• Task statement
Search the material below for the string "Open" and extract each line that has it.

*** Dataset Section Begins ***

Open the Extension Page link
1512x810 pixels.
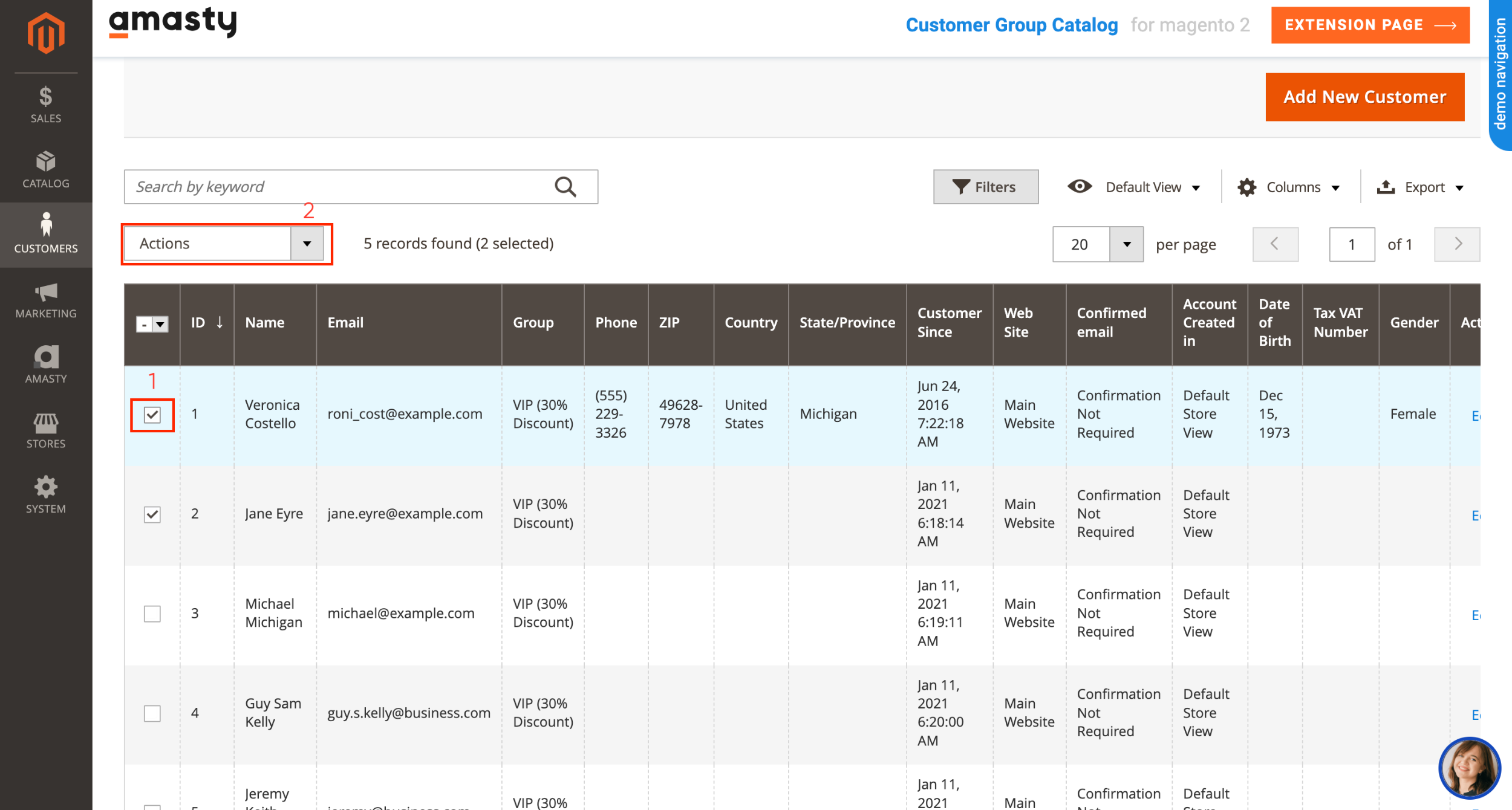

*** Dataset Section Ends ***
*** Dataset Section Begins ***

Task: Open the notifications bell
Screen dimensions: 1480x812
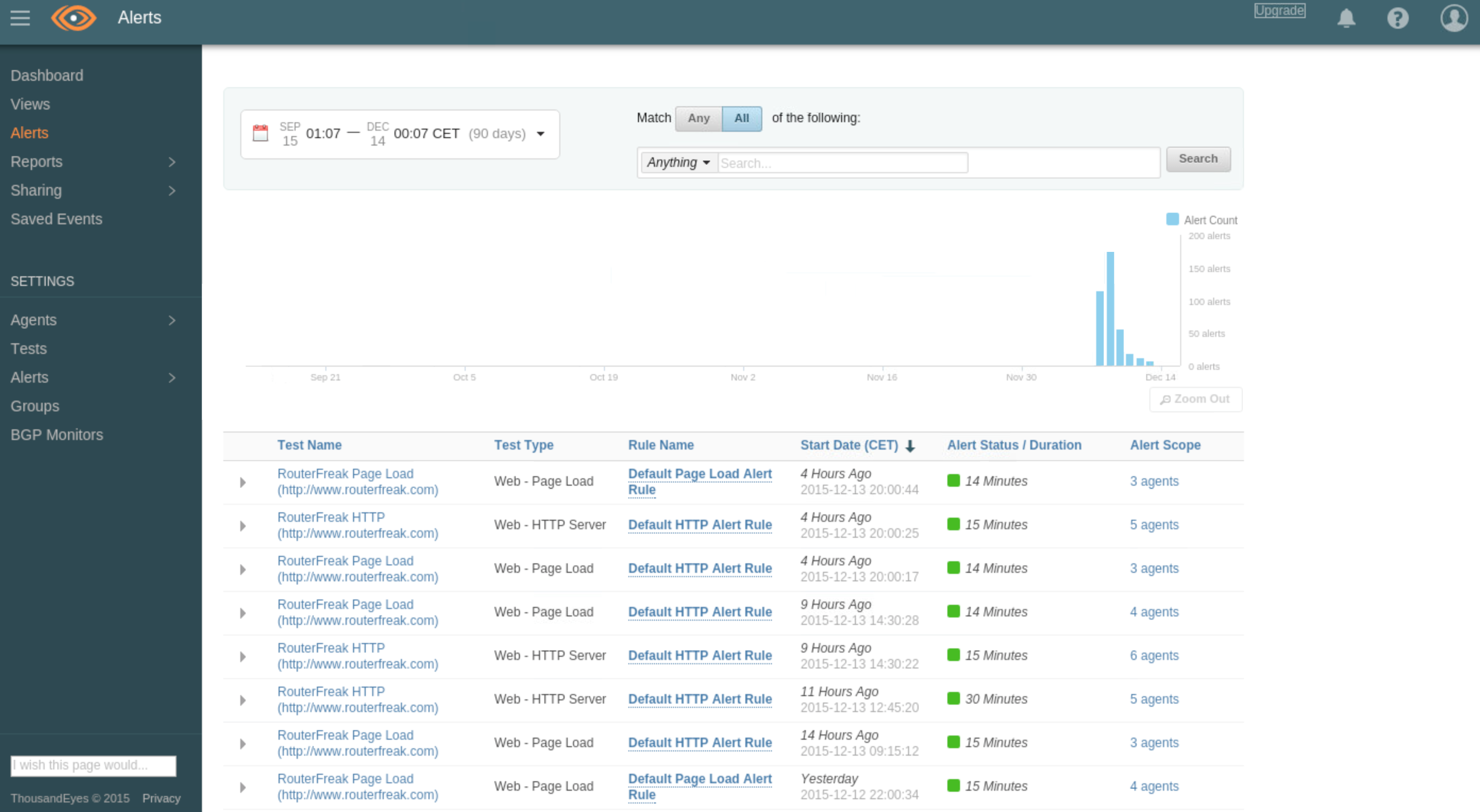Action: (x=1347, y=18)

*** Dataset Section Ends ***

• Task output
Open the Extension Page link
Task: Open the notifications bell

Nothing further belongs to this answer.